The first occasion I was in my early 20s and very much of the assumption that Nicholas Urfe was the one done wrong by Conchis and his cohorts. Funny how my opinion has changed a decade later.
In brief, our protagonist Urfe runs away from a relationship in the UK to go teach at a school in Greece, where he meets a reclusive millionaire, Maurice Conchis, who claims to be a magician. Suitably ensorcelled, Urfe finds himself bewitched not only by the location, but by the bizarre psychodramas in which the old man immerses him. He meets the twins Lily and Rose, and becomes hopelessly fixated. All the while he is of the opinion that he has the upper hand, but Conchis is an adept storyteller, and very soon Urfe can’t tell the fabrications apart from the truth. Isolated as he is, on the island of Phraxos, he is confronted by his own shortcomings and is faced by choices that will impact him later.
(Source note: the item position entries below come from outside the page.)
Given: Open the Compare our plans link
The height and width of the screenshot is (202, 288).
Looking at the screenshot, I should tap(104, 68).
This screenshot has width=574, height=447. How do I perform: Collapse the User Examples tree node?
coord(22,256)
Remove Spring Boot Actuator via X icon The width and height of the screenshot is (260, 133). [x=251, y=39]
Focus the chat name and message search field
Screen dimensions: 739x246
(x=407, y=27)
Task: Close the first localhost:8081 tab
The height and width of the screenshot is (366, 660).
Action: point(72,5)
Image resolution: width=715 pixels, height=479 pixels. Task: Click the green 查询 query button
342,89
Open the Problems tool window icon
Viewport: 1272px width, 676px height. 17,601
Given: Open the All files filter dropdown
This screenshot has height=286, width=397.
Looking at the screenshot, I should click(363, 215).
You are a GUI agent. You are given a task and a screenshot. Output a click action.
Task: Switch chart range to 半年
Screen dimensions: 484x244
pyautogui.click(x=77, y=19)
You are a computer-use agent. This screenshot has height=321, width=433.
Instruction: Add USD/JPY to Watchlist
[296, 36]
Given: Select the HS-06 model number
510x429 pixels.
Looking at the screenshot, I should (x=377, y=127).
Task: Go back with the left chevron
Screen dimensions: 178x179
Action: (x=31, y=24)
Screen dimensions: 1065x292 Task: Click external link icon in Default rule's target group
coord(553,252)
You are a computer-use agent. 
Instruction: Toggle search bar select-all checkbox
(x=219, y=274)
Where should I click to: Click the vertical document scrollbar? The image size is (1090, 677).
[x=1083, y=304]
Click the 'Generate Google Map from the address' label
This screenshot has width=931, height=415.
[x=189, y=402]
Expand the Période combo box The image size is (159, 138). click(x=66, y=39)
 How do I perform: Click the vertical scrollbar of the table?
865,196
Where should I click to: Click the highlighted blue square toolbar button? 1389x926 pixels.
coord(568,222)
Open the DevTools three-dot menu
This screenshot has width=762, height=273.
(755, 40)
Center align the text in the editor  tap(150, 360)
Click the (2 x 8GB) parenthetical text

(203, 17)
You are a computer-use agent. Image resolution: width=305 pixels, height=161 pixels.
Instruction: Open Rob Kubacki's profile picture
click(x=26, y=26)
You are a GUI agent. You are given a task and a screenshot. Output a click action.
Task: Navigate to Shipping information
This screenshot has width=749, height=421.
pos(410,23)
The question the reader has to ask: Does this man ever truly learn from his mistakes?
Urfe, as a protagonist, is an intellectual snob hamstrung by his misogynist, classist, and racist outlooks on life so mired in his solipsism he can only judge people according to how their shortcomings measure up to his perceived personal virtues. His overweening pride and belief in his intellectual superiority cripples him as he casts himself as the perpetual outsider – unable to connect with the people around him and incapable of maintaining a genuine relationship. He feels a degree of contempt for everyone around him which is perhaps a reflection of the contempt he feels for himself that he is unable to admit.
And he willingly walks into the elaborate trap set for him by Conchis. Perhaps the first hint we have of this is Conchis takes him snorkelling and makes casual mention of how an octopus will fall for the same bait again and again. Again and again, Urfe tries and fails to come to terms with the game, in the end falling prey to his narcissism that he is somehow “elect”. What is sad is that he clearly and consciously chooses to be manipulated.
By the time we reach the end of the story, Urfe is reduced to a paranoid paralysed state, isolated and unable to reach out even when he’s offered the opportunity for a fresh start. And that is where Fowles leaves us. We simply don’t know the final outcome. I’d like to think that Urfe walks away but that small, niggling voice at the back of my head whispers that the man is doomed to repeat the same set of behaviours over and over again in the vain hope that the outcome will somehow be different.
I don’t feel sorry for him; in fact I feel he deserves this personal hell he has evoked. He was given every opportunity to awaken and step outside himself but like the octopus is unable to see beyond his subjective reality.
Other than that, this is a lush novel worth reading for the crisp strokes of Fowles’s prose in which he effortlessly paints the Greek and British settings, as well as the people who populate them. The Magus is laden with esoteric imagery and half the fun is picking up the clues along the way. The novel offers much to think about and I’m glad for this second opportunity to have chewed through it.